In June, consumer confidence in the economy and personal finances worsened to the lowest levels since January, leading to lower spending intentions, according to the Discover U.S. Spending Monitor. The survey showed nearly 47% of consumers expect to spend less on purchases, including dining out.
The U.S. unemployment rate has ticked back up to 8.2%, and the stock market is volatile, adds Slabaugh. He says these factors have contributed to a lot of uncertainty among U.S. consumers, putting pressure on sales.
Still, the fundamentals of the U.S. consumer are continuing to get better. Slabaugh cites trends such as falling gasoline prices.
“As the headlines become more positive from a macro perspective, I think restaurants will be great place to be in terms of investing,” he said. “I see this in the back half of 2012 into 2013.”

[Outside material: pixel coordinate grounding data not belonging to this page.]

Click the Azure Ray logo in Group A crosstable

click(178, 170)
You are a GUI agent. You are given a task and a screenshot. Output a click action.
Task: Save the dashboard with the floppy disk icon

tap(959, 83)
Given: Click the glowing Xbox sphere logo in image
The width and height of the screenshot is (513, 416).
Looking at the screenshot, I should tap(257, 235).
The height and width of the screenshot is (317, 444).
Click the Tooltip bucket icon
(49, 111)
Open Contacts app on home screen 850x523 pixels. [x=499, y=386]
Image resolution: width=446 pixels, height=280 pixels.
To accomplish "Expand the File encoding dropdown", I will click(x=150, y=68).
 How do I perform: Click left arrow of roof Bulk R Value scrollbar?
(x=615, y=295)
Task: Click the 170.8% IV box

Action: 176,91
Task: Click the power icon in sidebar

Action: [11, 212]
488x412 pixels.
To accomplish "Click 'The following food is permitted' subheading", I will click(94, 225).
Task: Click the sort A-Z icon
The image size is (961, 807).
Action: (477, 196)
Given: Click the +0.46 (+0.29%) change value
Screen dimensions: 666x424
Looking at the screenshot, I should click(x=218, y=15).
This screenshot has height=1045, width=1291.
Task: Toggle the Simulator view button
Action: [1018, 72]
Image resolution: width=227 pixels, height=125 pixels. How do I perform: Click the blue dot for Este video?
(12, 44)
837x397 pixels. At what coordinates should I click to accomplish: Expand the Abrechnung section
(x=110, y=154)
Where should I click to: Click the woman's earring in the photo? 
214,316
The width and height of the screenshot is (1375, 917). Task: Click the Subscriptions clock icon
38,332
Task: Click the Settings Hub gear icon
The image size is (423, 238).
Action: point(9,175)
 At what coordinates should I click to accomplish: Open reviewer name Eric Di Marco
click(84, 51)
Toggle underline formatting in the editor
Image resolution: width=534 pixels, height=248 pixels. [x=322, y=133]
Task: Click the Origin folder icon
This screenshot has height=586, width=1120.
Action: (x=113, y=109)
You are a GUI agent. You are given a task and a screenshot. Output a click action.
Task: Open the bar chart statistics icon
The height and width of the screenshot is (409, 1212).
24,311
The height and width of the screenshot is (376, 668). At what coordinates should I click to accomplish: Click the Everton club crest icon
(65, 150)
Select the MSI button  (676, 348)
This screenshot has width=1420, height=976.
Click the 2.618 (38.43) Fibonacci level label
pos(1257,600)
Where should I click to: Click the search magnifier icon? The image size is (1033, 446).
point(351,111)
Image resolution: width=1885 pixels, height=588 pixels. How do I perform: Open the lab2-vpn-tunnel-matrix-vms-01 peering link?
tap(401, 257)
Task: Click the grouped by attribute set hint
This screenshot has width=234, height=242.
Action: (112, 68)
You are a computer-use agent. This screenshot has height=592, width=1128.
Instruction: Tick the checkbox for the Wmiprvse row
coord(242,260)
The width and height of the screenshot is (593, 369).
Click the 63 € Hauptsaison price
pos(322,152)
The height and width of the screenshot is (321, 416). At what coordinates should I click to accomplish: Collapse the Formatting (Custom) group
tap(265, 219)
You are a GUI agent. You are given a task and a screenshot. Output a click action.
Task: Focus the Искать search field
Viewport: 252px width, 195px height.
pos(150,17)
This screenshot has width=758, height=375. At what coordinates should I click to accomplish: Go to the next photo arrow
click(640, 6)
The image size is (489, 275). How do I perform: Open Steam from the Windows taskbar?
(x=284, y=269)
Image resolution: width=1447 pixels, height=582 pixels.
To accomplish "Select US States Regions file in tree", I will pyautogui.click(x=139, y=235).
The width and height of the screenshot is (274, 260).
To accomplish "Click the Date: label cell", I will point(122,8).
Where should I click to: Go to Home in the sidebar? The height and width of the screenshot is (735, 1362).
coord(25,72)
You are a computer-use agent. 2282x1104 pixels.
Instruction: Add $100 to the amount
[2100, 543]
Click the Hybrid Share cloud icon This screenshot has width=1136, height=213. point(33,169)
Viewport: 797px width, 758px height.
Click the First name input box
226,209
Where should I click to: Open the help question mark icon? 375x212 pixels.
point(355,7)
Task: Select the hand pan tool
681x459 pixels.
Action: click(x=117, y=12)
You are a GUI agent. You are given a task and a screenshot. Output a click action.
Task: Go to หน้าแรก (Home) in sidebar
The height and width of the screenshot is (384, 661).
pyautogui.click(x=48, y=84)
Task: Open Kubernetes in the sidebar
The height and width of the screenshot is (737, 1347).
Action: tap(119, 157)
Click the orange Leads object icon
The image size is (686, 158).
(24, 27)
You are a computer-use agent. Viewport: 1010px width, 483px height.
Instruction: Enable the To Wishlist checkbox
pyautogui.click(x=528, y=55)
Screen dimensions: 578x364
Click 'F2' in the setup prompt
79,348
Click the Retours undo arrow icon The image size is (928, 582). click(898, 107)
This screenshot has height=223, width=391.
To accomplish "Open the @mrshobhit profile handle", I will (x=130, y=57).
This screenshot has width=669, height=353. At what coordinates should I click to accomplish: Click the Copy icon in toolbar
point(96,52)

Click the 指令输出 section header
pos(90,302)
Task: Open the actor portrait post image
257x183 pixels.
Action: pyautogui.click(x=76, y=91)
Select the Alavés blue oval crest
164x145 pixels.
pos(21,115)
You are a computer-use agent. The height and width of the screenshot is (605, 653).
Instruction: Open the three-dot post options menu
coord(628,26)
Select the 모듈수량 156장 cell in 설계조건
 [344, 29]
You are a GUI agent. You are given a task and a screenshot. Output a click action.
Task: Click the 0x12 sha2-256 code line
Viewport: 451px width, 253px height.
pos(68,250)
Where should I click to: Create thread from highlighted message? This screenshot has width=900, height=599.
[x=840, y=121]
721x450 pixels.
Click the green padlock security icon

Barish is “cautiously optimistic” about industry prospects.
“I would like to see a little better economic environment,” he said.
His buy recommendations include Dunkin’ brands, Starbucks and Panera.
“As the slow recovery continues, you have to pick and choose spots and be in the right places,” he said. “The large chains that we monitor in the public markets are better positioned to gain share in this slow recovery from small players or private companies.”